= Stephen Reno =

Stephen J. Reno was Chancellor of the University System of New Hampshire from 2000 to 2009. The university system comprises four institutions, the University of New Hampshire, Keene State College, Plymouth State University, and Granite State College. He is currently the executive director of Leadership New Hampshire, a leadership development program created to "increase civic engagement and strengthen communities through connecting and educating a diverse pool of engaged or emerging leaders about the state of New Hampshire".

==Academic interests==
Reno's academic interests and publications are in the areas of comparative symbolism, mythology, and ritual. Notable among his professional activities is his involvement with the Salzburg Seminar, committee service with the American Academy of Religion, and service as commissioner of the Northwest Association of Schools and Colleges.

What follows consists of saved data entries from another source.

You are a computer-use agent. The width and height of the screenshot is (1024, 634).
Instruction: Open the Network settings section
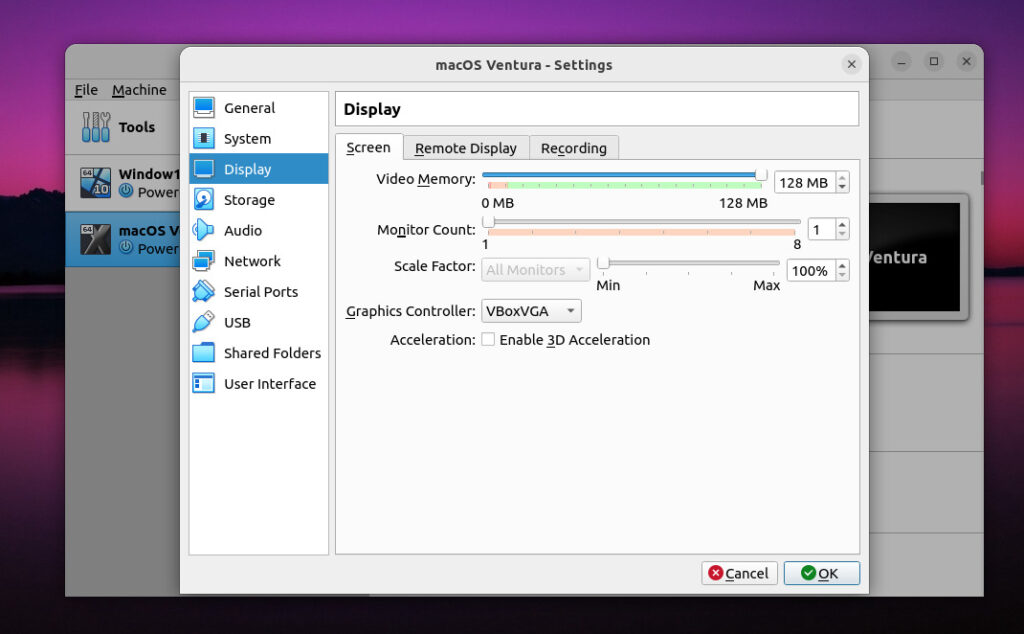click(x=252, y=261)
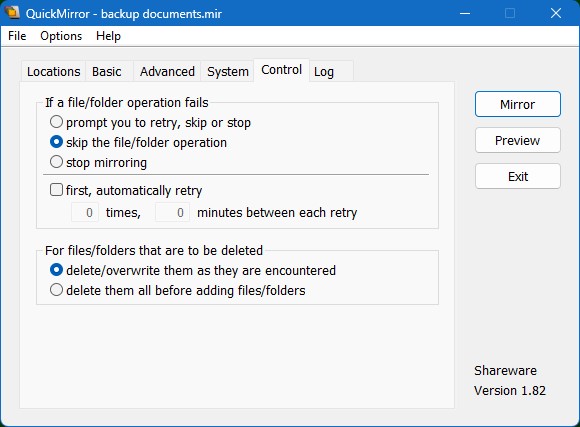Switch to the Log tab
Screen dimensions: 580x427
tap(324, 71)
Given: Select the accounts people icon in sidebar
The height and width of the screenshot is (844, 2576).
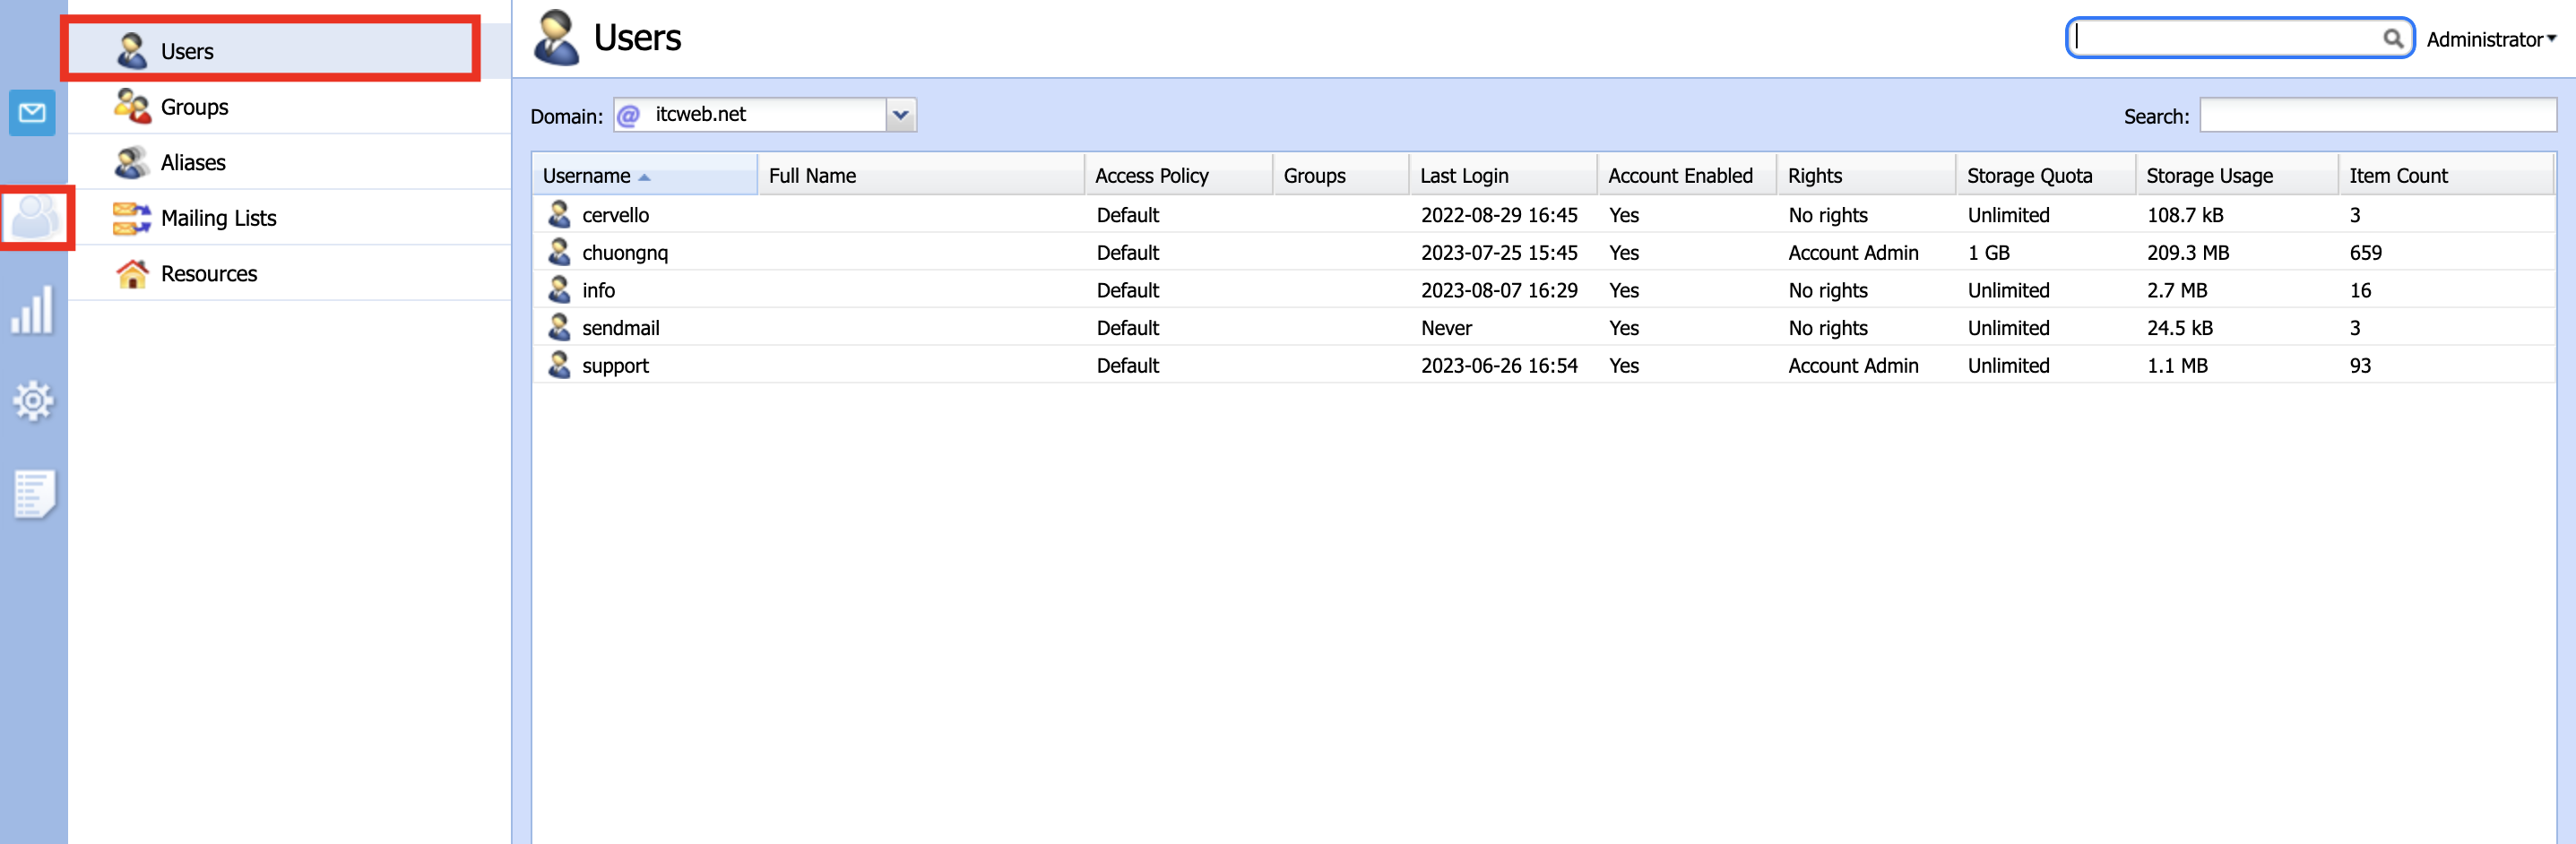Looking at the screenshot, I should click(x=36, y=217).
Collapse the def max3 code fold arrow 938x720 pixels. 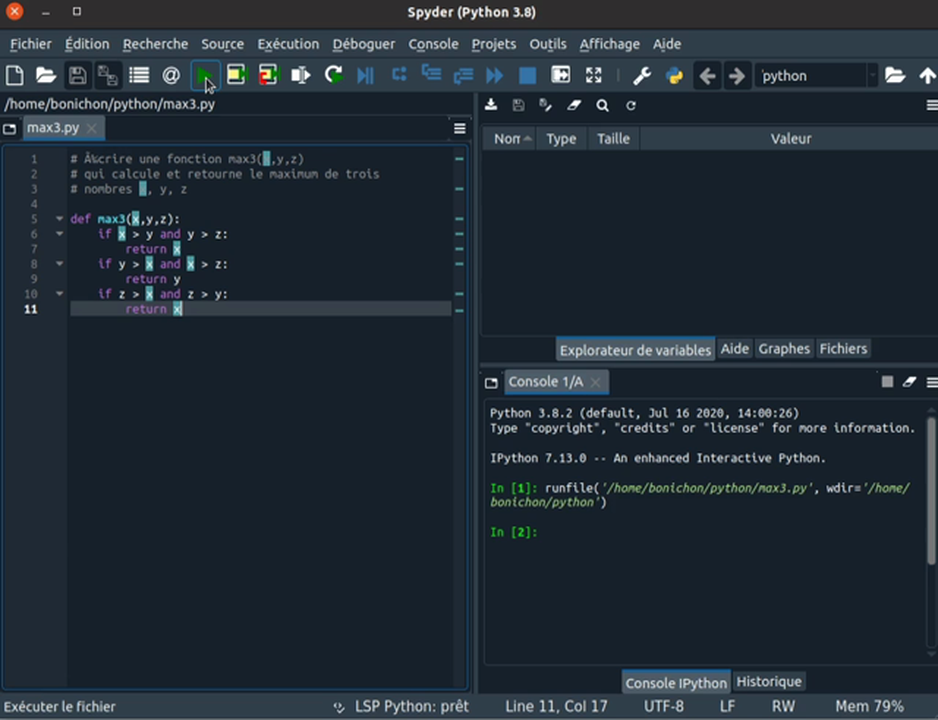(60, 219)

Within the New Hampshire region, he served as head of the New Hampshire Delegation to the New England Board of Higher Education; vice chair of the New Hampshire Forum on Higher Education; member, board of directors, Leadership New Hampshire; member, board of directors, Business and Industry Association; and member, Assembly of Overseers, Mary Hitchcock Hospital, Dartmouth-Hitchcock Medical Center.

==Past posts==
- Executive Director, Leadership New Hampshire (2010–present)
- Chancellor, University System of New Hampshire (2000–2009)
- President, Southern Oregon University (1994–2000)
- Provost, Southern Oregon University (1989–1994)
- Associate Provost, University of Southern Maine (1980–1989)
- Visiting Scholar, Harvard University (1979–1980)
- Associate Dean of Faculty, University of Leicester (1970–1979)

== Education ==
- MA and PhD in Religious Studies, University of California, Santa Barbara.